■ **DOCUMENT PASSAGE**
== == ==

David McNeill
One of the lesser-known casualties of the deadly July 16 quake that struck Niigata Prefecture was a headstone that toppled in a village a few miles from the epicenter off Kashiwazaki. The grave bore the name of legendary former Prime Minister Tanaka Kakuei, Japan’s postwar master of pork-barrel politics and the man who helped bring the Kashiwazaki-Kariwa Nuclear Power Plant to this deprived area on the Sea of Japan coast.
Tanaka’s pitch was energy self-sufficiency in a country famously dependent on fuel imports, nearly all of it from the volatile Middle-East. But as its hosts now know, Tanaka’s dream required building the planet’s largest nuclear power complex directly over an active earthquake fault. Today, the plant squats on the outskirts of this town of 93,000, a seven-reactor, 8200-megawatt monster, surrounded by cracked and buckled roads and local people who wonder anew if they are safe living in its shadow.
Inside, in the seconds after the 6.8 quake (now officially known as Chuetsu-oki) struck just twelve miles away, pipes burst, drums of nuclear waste toppled and monitors stopped working. A fire in an electrical transformer burned unattended for over two hours and 1,200 liters of contaminated water sloshed into the sea. Ten days later, Tokyo Electric Co. (Tepco), the utility giant that runs the plant, admitted that the damage “extended to the interior of the reactor building” and, at the end of July, that a small amount of radioactive water had also escaped from the No.1 reactor.
When Tepco President Katsumata Tsunehisa, who heads Japan’s largest electric power company and the largest privately owned electric utility in the world, surveyed the site in the aftermath of the quake, he reportedly called it “a mess.”
But the full dimensions of the problem would continue to leak to the public over the coming weeks. Not until July 30 did Tepco acknowledge that the July 16 quake had caused the Power Plant to sway a maximum 2,058 gals. A gal is a unit of acceleration equal to 1 centimeter per 1 second squared.
It was, the utility reported, not only the strongest sway recorded at a nuclear power plant in Japan, but might be the most powerful at any nuclear plant in the world.
In at least one area of the Kashiwazaki-Kariwa plant, the shaking was 6.8 times larger than the maximum level taken into account when the plant was designed. Following the quake, Tepco had announced that the maximum shaking recorded at the plant was 680 gals on the lowest basement floor of the No. 1 reactor.
The problems at the complex quickly overtook media coverage of the wider and tragic destruction caused by the quake: eleven dead, over a thousand injured and an estimated 1.5 trillion yen in damage. At a time when some governments are rethinking a freeze on nuclear power as an alternative to carbon-based energy, Japan was something of an anomaly: an advanced country that had continued building plants despite the twin nuclear disasters of Three Mile Island (1979) and Chernobyl (1986). The country was now “paying a price” for that commitment, according to the LA Times, one of many foreign news outlets that felt compelled to comment on the disaster.

== == ==

■ **DATA SEGMENT**
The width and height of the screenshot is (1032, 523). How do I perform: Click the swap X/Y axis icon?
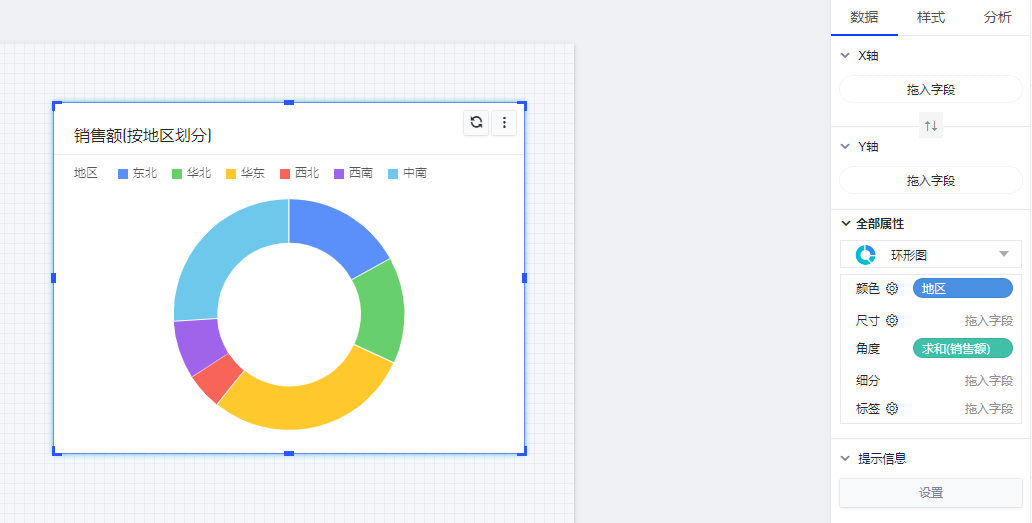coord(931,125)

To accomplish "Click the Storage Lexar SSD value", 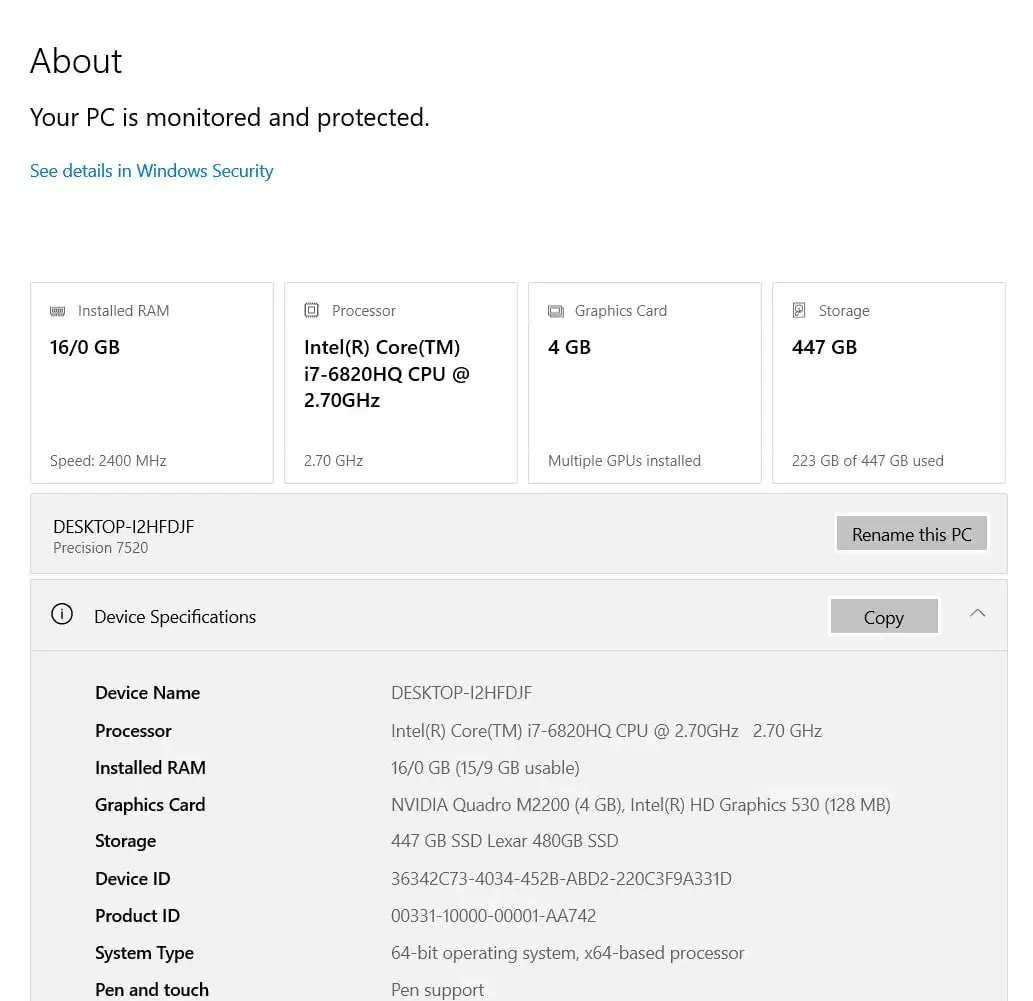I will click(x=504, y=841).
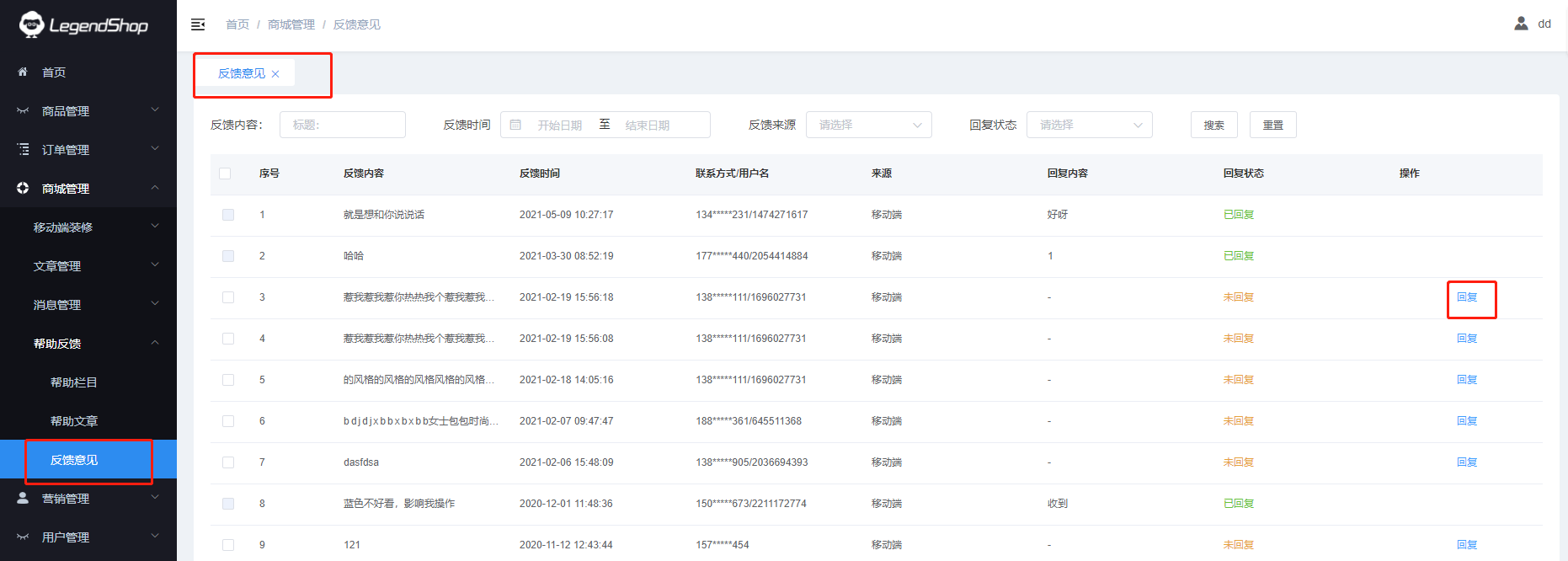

== == ==

■ **WORK INSTRUCTIONS**
Can you quote the article on the Niigata earthquake and the Kashiwazaki-Kariwa nuclear plant from "It was, the" up to and including "in the world."?

■ **RESPONSE FOR THIS EXERCISE**
It was, the utility reported, not only the strongest sway recorded at a nuclear power plant in Japan, but might be the most powerful at any nuclear plant in the world.